Exercise — Copy these lines word for word, leaving out the pictures.

Supplied material —

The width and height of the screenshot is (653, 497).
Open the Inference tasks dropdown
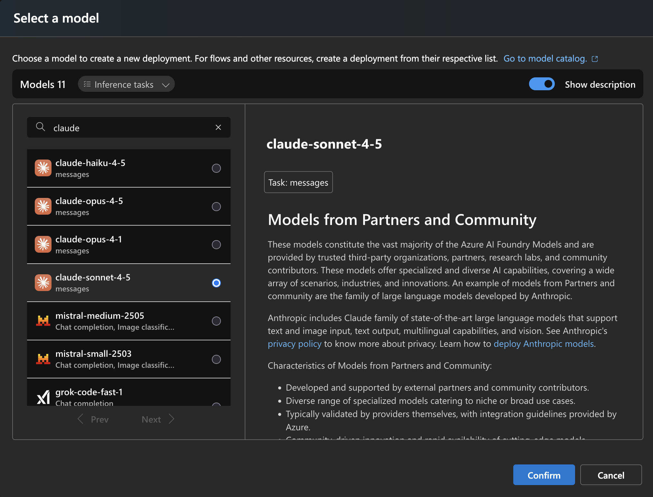126,84
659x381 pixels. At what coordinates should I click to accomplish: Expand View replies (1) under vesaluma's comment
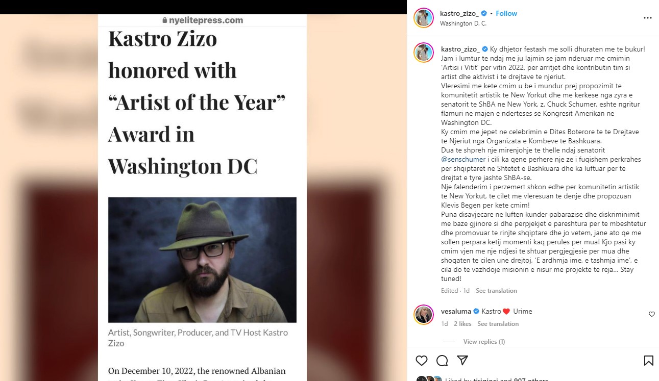(x=484, y=342)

Correct output —
The width and height of the screenshot is (653, 497).
Open the Inference tasks dropdown
126,84
659x381 pixels. At what coordinates should I click to accomplish: Expand View replies (1) under vesaluma's comment
(x=484, y=342)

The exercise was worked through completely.